Pada hari Sabtu (5/6), Ken mengatakan, dia diserang secara brutal oleh tentara Israel di bandara sebelum diberangkatkan ke Turki. Akibatnya Ken harus dirawat akibat kekerasan fisik minimal tiga kali lipat lebih berat dibandingkan ketika ia turun dari kapal. Dia dirawat inap di rumah sakit akibat luka-luka pukulan tersebut."Pada insiden penyerangan tentara Israel di kapal Mavri Marmara, saya ditanya, 'apakah saya menggunakan kamera atau mempertahankan kapal?'" kata Ken.

“Saya secara antusias berkomitmen untuk mempertahankan kapal. Meskipun saya termasuk orang yang tidak suka kekerasan, kenyataannya saya percaya cara tanpa kekerasan harus jadi pilihan pertama. Meski demikian, saya bergabung dengan usaha pertahanan Mavri Marmarra karena memahami kekerasan bisa saja dilakukan terhadap kami dan kemungkinan kami juga terpaksa untuk menggunakan kekerasan dalam bela diri. Saya mengatakan hal itu langsung kepara agen Israel, mungkin dari Mossad atau Shin Bet. Dan saya katakan, pada serangan yang dilakukan pagi hari itu, saya secara langsung terlibat dengan usaha pelucutan senjata atas dua pasukan komando Israel.”

“Hal itu harus dilakukan atas pasukan komando yang sudah membunuh dua orang saudara relawan yang saya lihat hari itu. Satu relawan ditembak dengan peluru bersarang di dahinya, tampak jelas sebagai eksekusi. Saya tahu pasukan komando berusaha membunuh ketika saya berhasil merebut pistol ukuran 9 mm dari salah satu anggotanya. Saya memegang senjata itu di tangan saya dan sebagai mantan Angkatan Laut AS dengan pelatihan senjata yang cukup, saya sangat mampu menggunakan senjata tersebut ke arah pasukan komando yang mungkin telah membunuh salah satu relawan.
Namun, saya tidak melakukan itu. Saya mengambil senjata itu, mengeluarkan peluru yang merupakan peluru tajam asli, kemudian memisahkannya dan menyembunyikan senjata itu. Saya melakukan hal itu dengan harapan kami dapat mengatasi serangan tersebut dan mengajukan senjata itu sebagai bukti dari percobaan kriminal pihak Israel untuk suatu pembunuhan massal.”

“Saya juga membantu secara fisik memisahkan satu anggota komando dari serangan senapan, ketika relawan lain dilemparkan ke laut. Kami pun menguasai tiga orang pasukan komando tanpa senjata dan tak berdaya. Mereka hidup karena belas kasihan kami. Mereka sangat jauh dari jangkauan anggota komando lain yang berniat membunuh. Mereka di dalam kapal dan dikelilingi oleh sekitar 100 relawan atau lebih. Saya melihat ke arah mata tiga pria tersebut dan saya yakin mereka memiliki rasa takut terhadap Tuhan di dalam diri mereka. Mereka juga memandang ke arah kami dan berharap kami memahami jika sedang berada di posisi mereka. Saya tidak ragu, mereka tidak percaya akan ada jalan mereka bisa selamat hari itu. Mereka tampak seperti anak kecil yang ketakutan di hadapan ayah yang kejam. Namun, mereka tidak menghadapi musuh yang tak berperasaan hari itu. Bahkan, relawan wanita menyediakan pertolongan pertama dan kemudian mereka dibebaskan dengan memar, tapi hidup. Mereka dapat hidup di hari esok. Dapat merasakan matahari di atas kepala dan memeluk orang tercinta. Tak seperti para relawan yang dibunuh.
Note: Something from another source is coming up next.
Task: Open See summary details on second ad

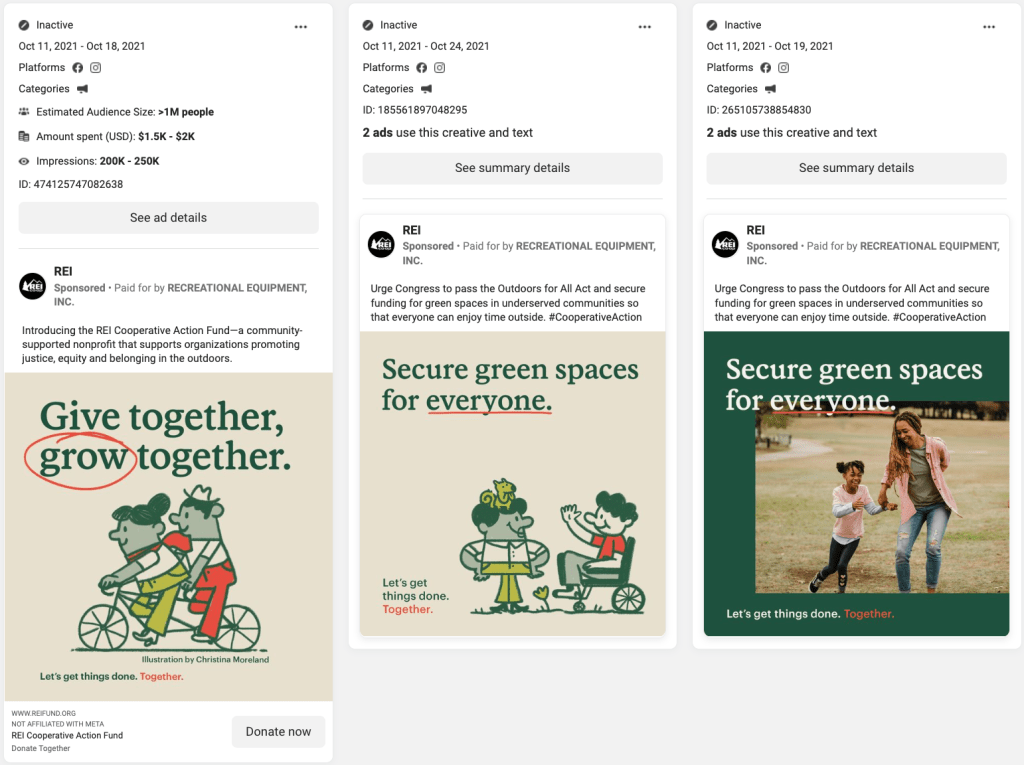Action: point(513,168)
Meskipun kami berduka atas kehilangan saudara-saudara yang meninggal, merasa marah terhadap para tentara itu, namun kami melepas mereka…”
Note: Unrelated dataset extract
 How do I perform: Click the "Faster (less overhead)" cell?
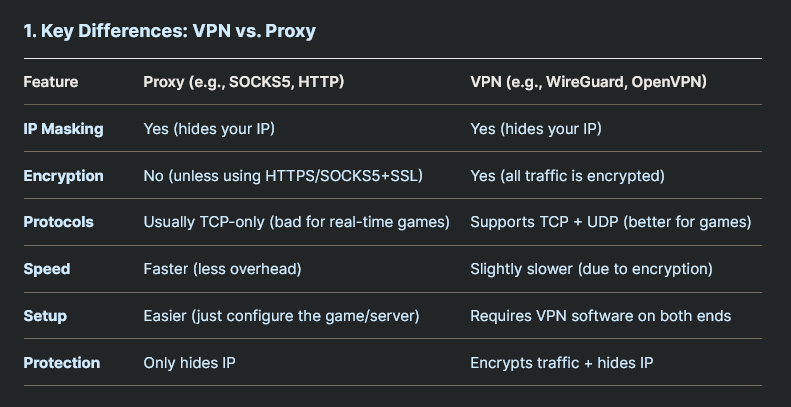pos(222,269)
Sedang bagi Dzikrullah, apa yang dialaminya tertuang dalam suratnya, “Ya Allah… Kami berniat pergi ke Gaza untuk menengok saudara-saudara kami yang sedang diembargo, dikepung, diancam, Alhamdulillah, belum lagi sampai kami di Gaza, sudah Engkau hadirkan “Gaza” ke dalam kapal ini. Rupanya inilah suasana yang setiap hari dirasakan saudara-saudara kami di Gaza, di Masjidil Aqsha, di Palestina…”
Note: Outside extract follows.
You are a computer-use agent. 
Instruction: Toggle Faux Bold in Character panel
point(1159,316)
“Ya Allah… Kami merasakan penjajahan dan penindasan yang menjijikkan ini beberapa belas jam, paling lama berpuluh jam, tapi saudara-saudara kami merasakannya setiap hari selama embargo 3 tahun ini. Bahkan saudara-saudara kami di seluruh Palestina dan Masjidil Aqsha merasakannya setiap hari selama 63 tahun dijajah Israel…”

Memang Gaza hanya membutuhkan pertolongan Allah, karena Gaza milik Allah, tetapi perjuangan para relawan niscaya tidak akan sia-sia.